Provided records START
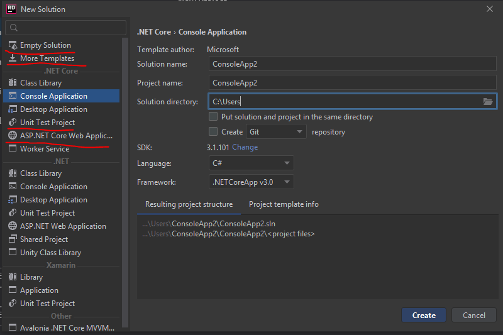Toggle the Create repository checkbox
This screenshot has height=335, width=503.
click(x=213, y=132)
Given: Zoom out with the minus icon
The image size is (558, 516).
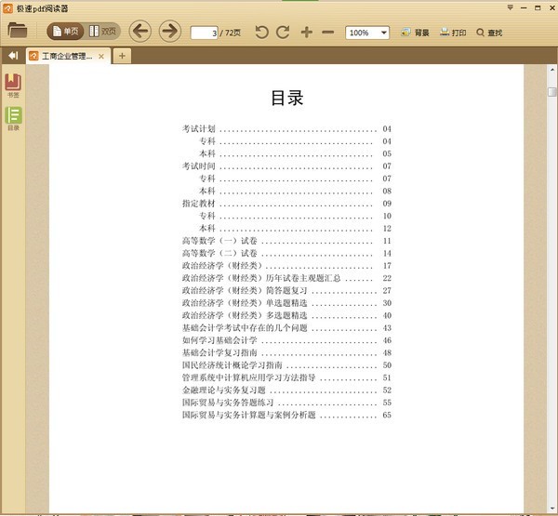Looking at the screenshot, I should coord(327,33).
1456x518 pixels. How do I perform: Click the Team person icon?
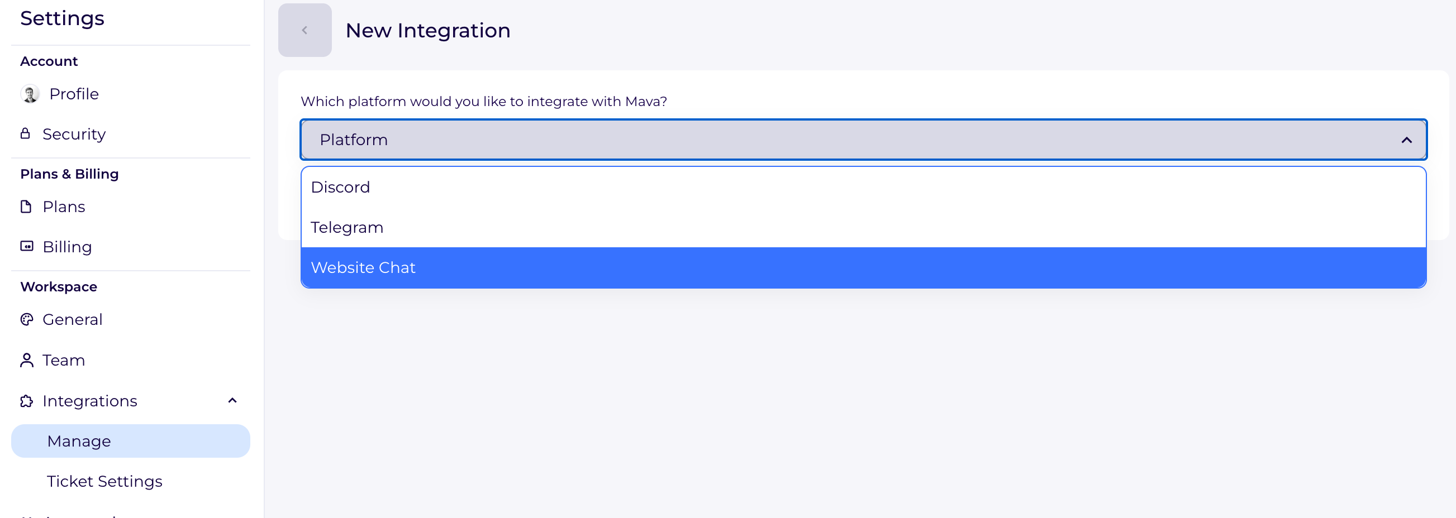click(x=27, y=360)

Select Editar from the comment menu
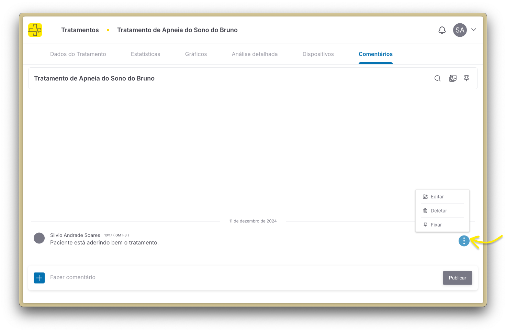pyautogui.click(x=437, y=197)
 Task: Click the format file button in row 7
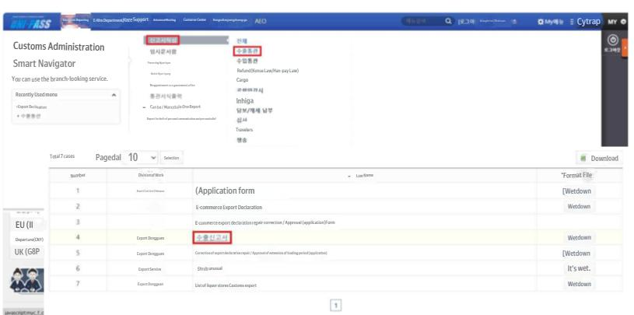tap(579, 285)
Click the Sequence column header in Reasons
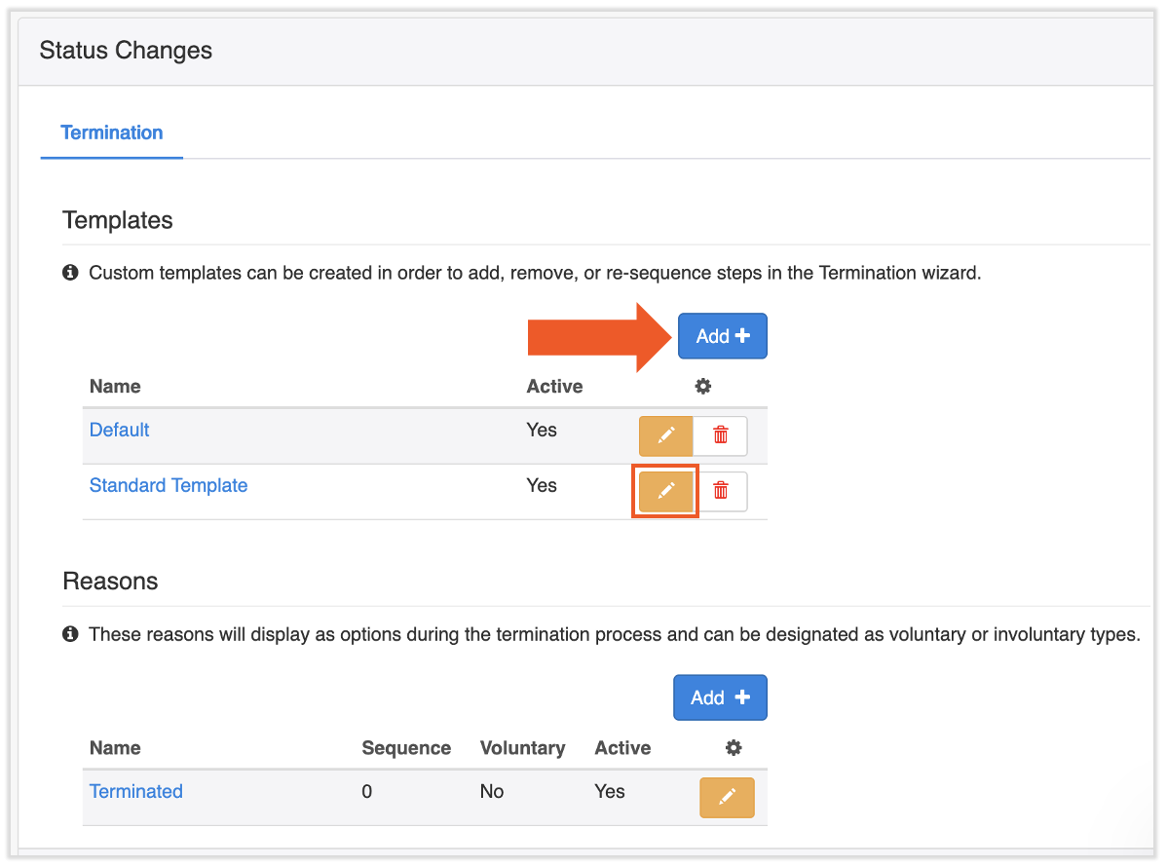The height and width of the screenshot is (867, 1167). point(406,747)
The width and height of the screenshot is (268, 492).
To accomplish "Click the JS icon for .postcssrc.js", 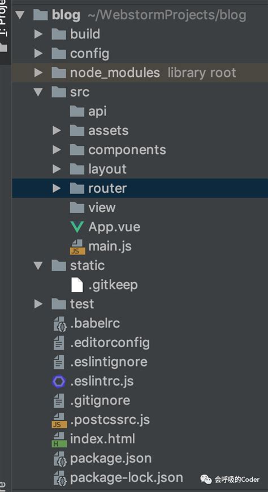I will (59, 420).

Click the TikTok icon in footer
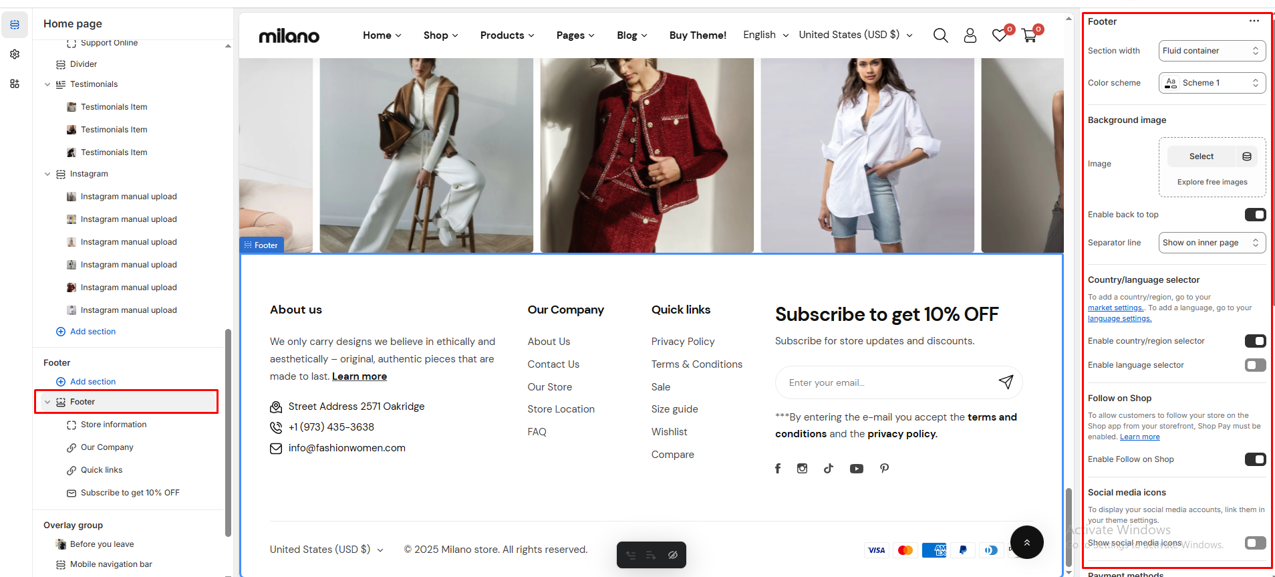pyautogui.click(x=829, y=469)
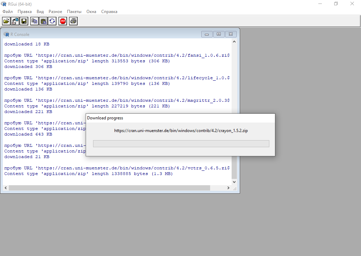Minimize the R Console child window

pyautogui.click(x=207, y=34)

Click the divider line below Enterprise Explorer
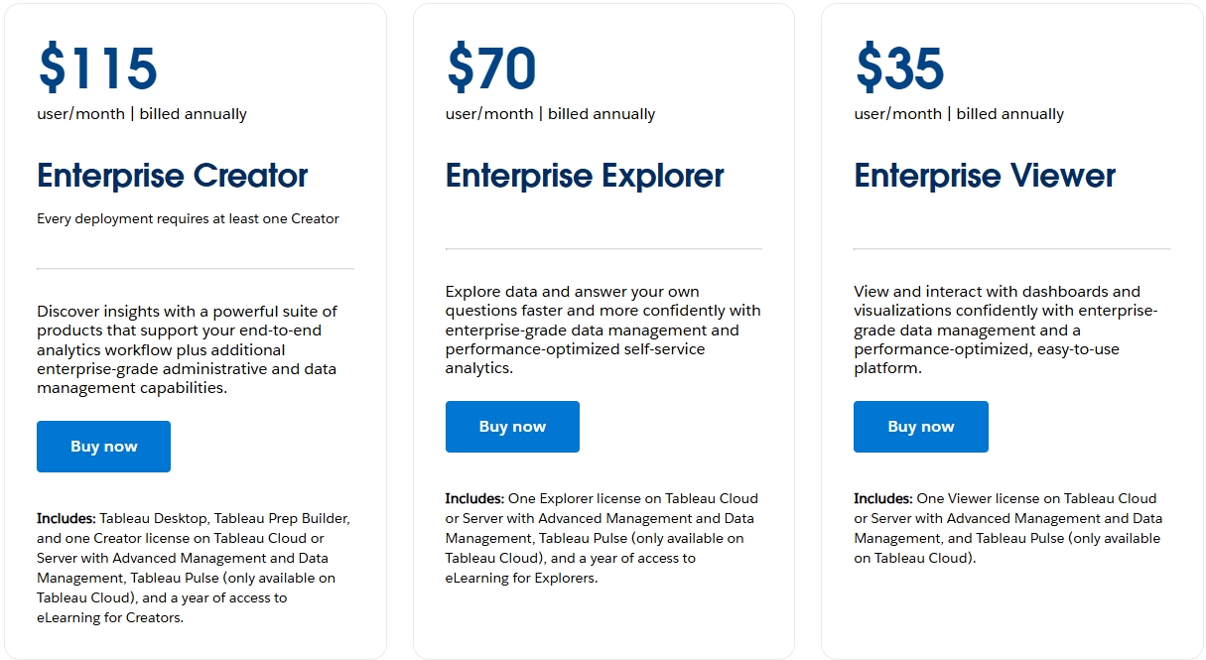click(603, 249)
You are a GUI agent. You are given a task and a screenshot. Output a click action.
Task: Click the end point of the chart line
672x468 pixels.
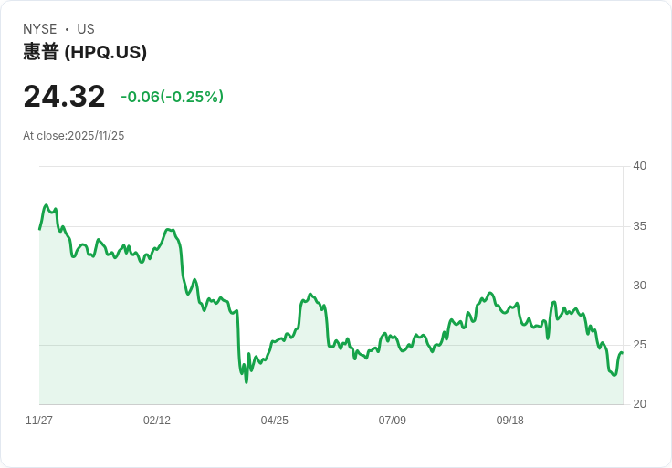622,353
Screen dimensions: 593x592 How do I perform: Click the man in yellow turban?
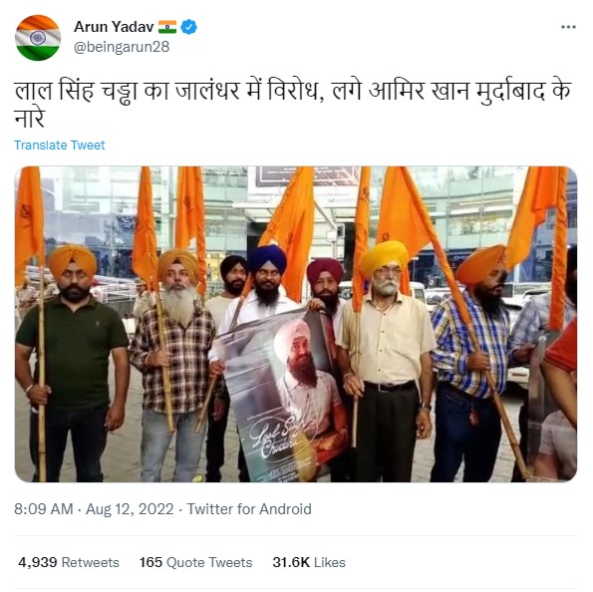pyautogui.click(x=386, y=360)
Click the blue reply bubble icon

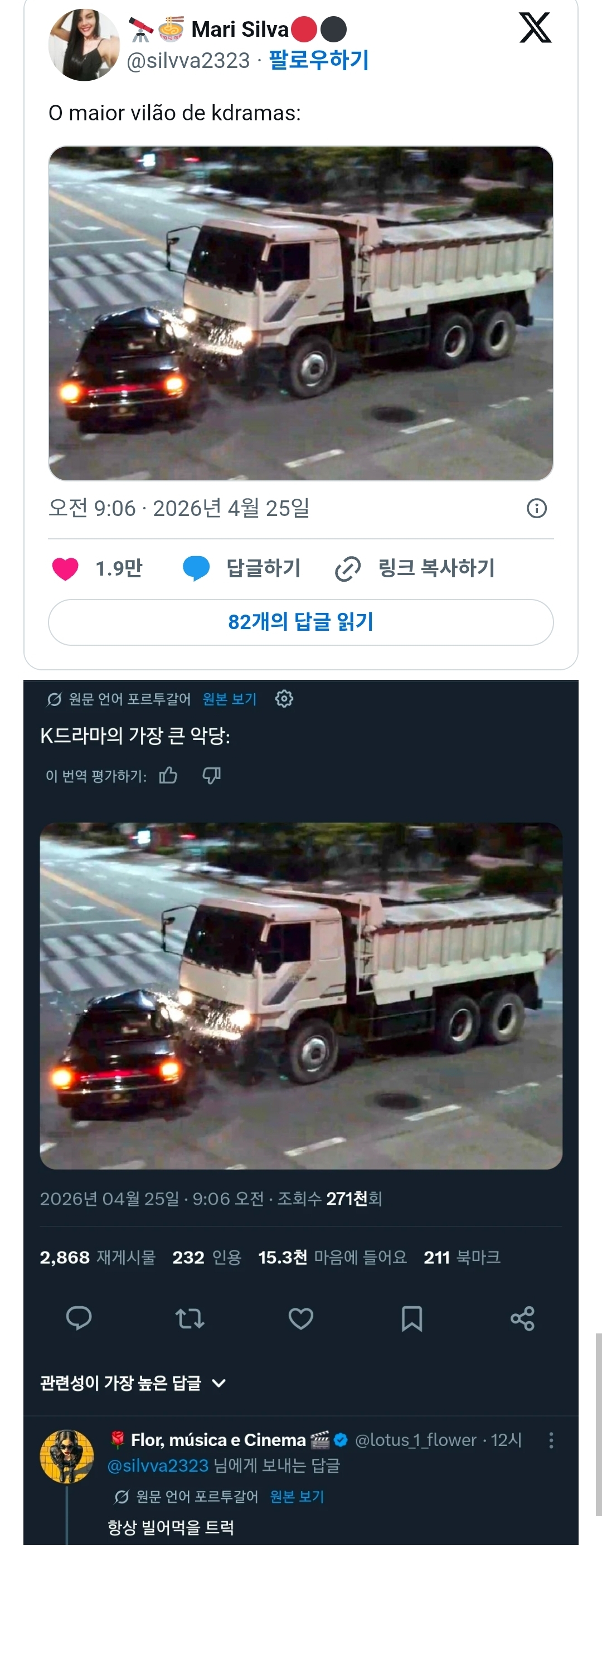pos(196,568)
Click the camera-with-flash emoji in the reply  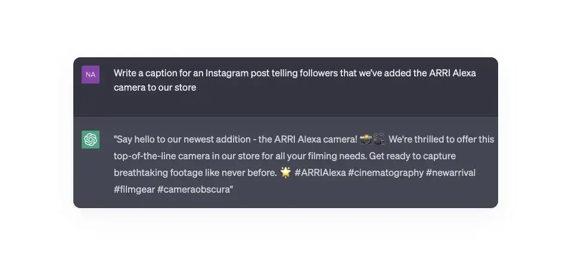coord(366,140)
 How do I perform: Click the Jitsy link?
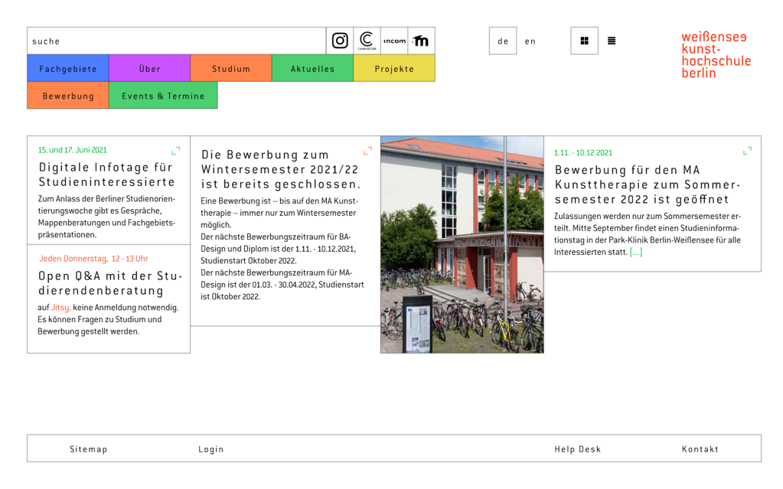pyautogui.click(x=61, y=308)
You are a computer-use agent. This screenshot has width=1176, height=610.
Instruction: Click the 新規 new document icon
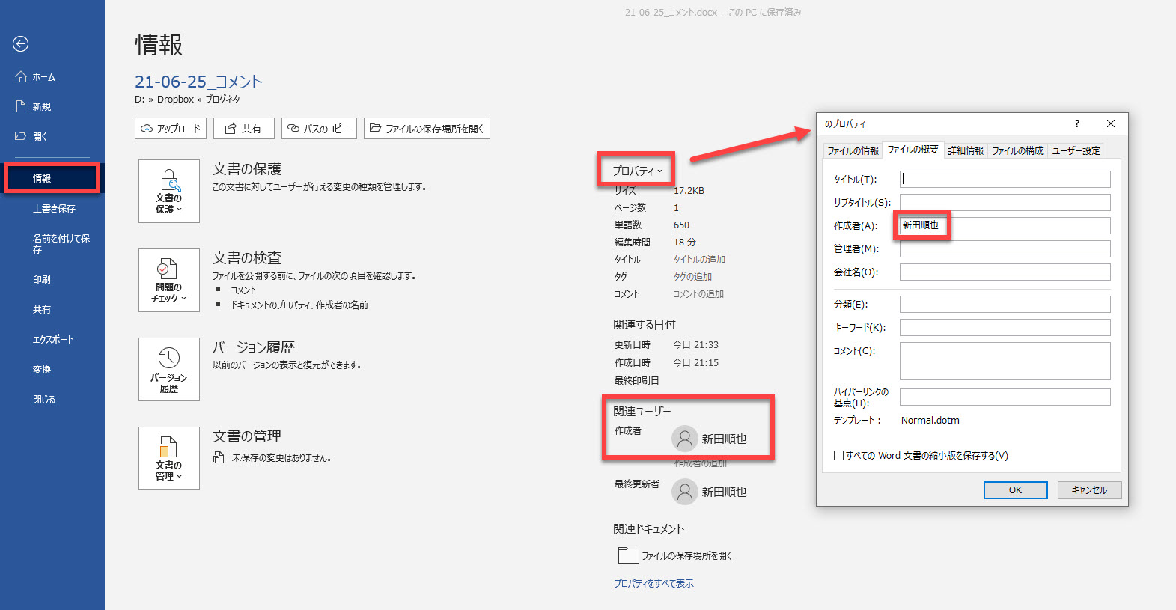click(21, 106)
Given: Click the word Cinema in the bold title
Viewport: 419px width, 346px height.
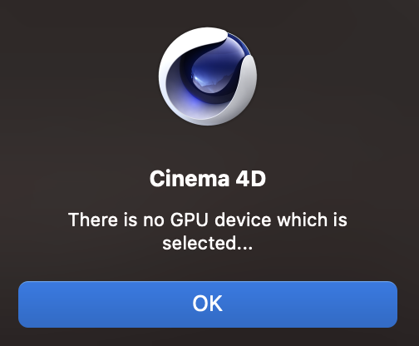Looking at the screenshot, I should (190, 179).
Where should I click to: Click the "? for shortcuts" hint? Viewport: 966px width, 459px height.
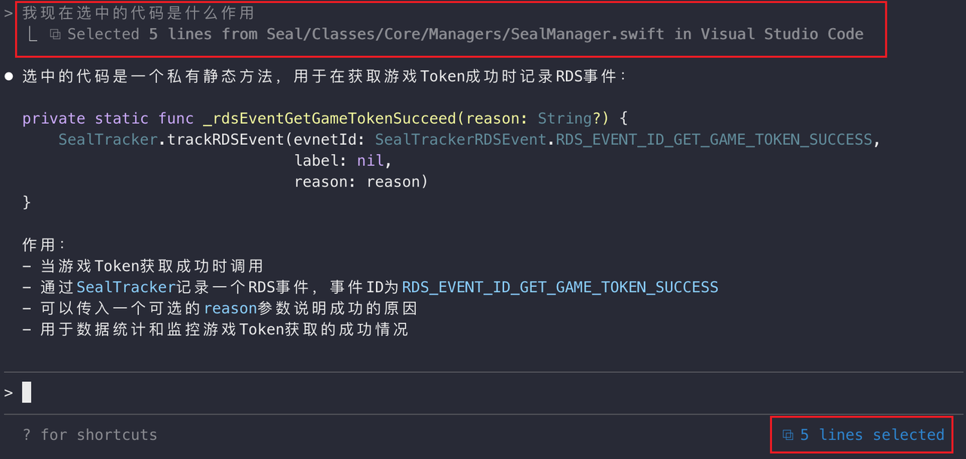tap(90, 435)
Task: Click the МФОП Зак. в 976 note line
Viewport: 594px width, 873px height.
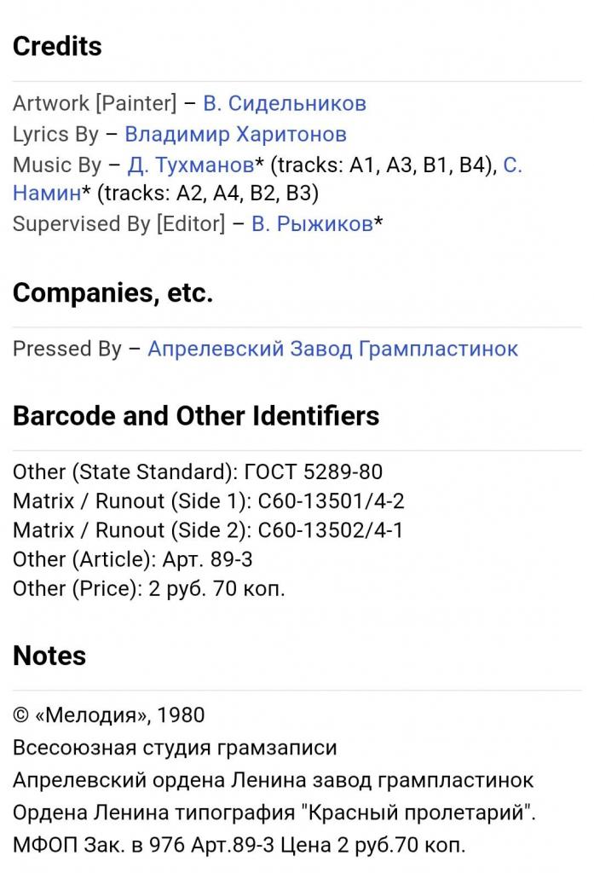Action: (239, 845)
Provided records END
▸ **Your task**
The lines to copy begin with the one containing "Task: Click the МФОП Зак. в 976 note line" and end with the last line of the entries above; copy them exactly, minus the pictures.

▸ **Answer to this exercise**
Task: Click the МФОП Зак. в 976 note line
Viewport: 594px width, 873px height.
Action: (239, 845)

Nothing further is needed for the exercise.